La reciente emergencia en el ducto de gas natural de Camisea, ubicado en Cusco, ha suscitado inquietud entre los residentes de Lima, Callao e Ica, áreas que dependen de este suministro. La ruptura de la tubería y la posterior explosión han llevado a las autoridades a declarar una emergencia de 14 días, con el objetivo de garantizar la reparación y restauración del flujo de gas natural.

Erick García, exdirector del Ministerio de Energía y Minas (MINEM), comentó en una entrevista que estos sistemas suelen ser muy seguros y que incidentes como este son poco comunes, generalmente provocados por fenómenos climáticos o deslizamientos en la selva.
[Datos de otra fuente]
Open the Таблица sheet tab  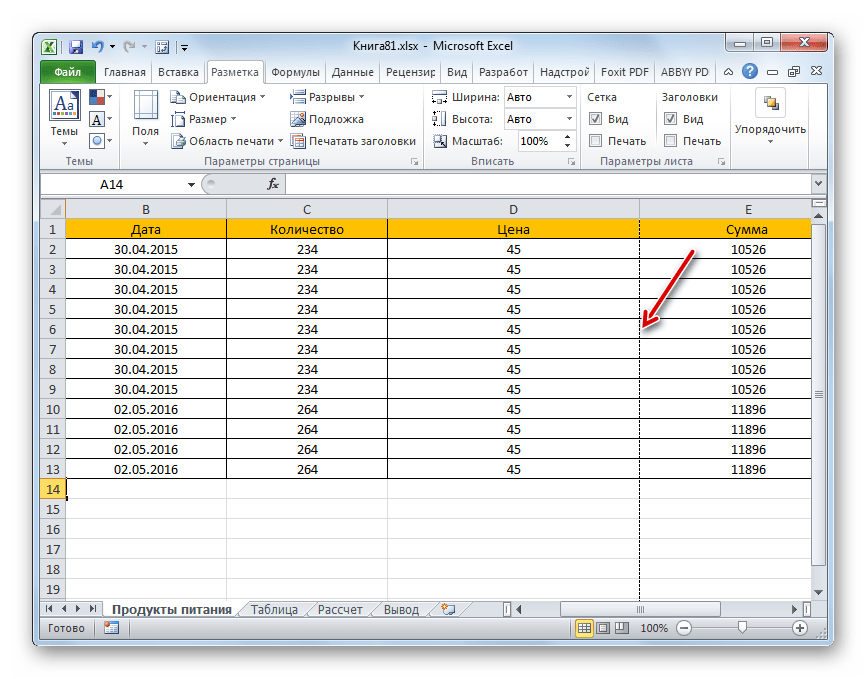click(x=275, y=607)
La investigación sobre las causas de la explosión sigue en marcha y se espera un informe final que será validado por Osinergmin.
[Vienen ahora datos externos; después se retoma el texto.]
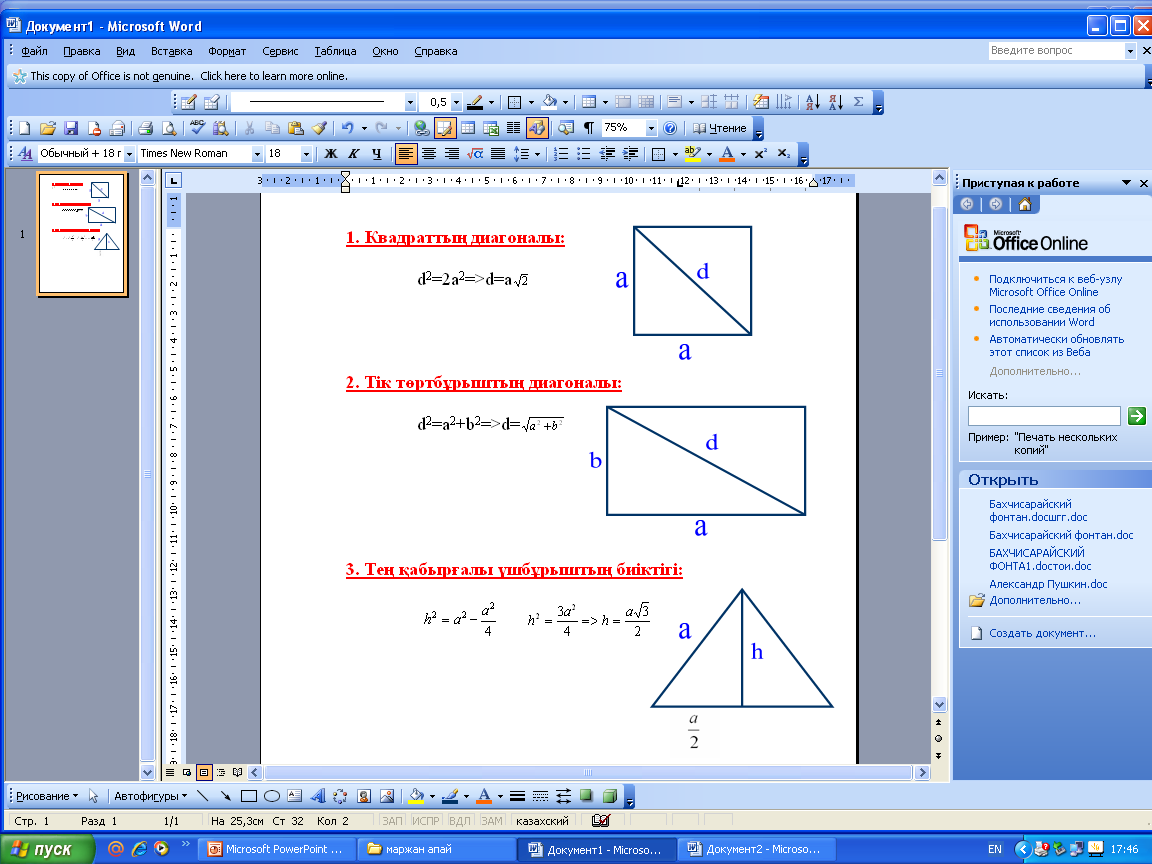Click the AutoSum sigma icon
This screenshot has width=1152, height=864.
pos(858,103)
La declaratoria de emergencia busca asegurar que el suministro de gas natural se restablezca de manera ordenada. Durante este periodo, se prioriza el abastecimiento a los hogares, limitando momentáneamente el suministro a industrias y algunas estaciones de GNV. García enfatizó que, a pesar de las restricciones, el volumen de gas disponible, que se estima en 70 millones de pies cúbicos para los próximos días, es suficiente para abastecer a las familias y al transporte público en Lima y Callao.

Las autoridades, junto con Osinergmin, supervisan que las empresas cumplan con esta priorización y eviten prácticas especulativas, asegurando la liberación de reservas de gas natural y otros combustibles si fuera necesario. García también mencionó que, históricamente, este tipo de emergencias no suelen extenderse más allá del plazo establecido y, en ocasiones, se resuelven incluso antes de lo previsto.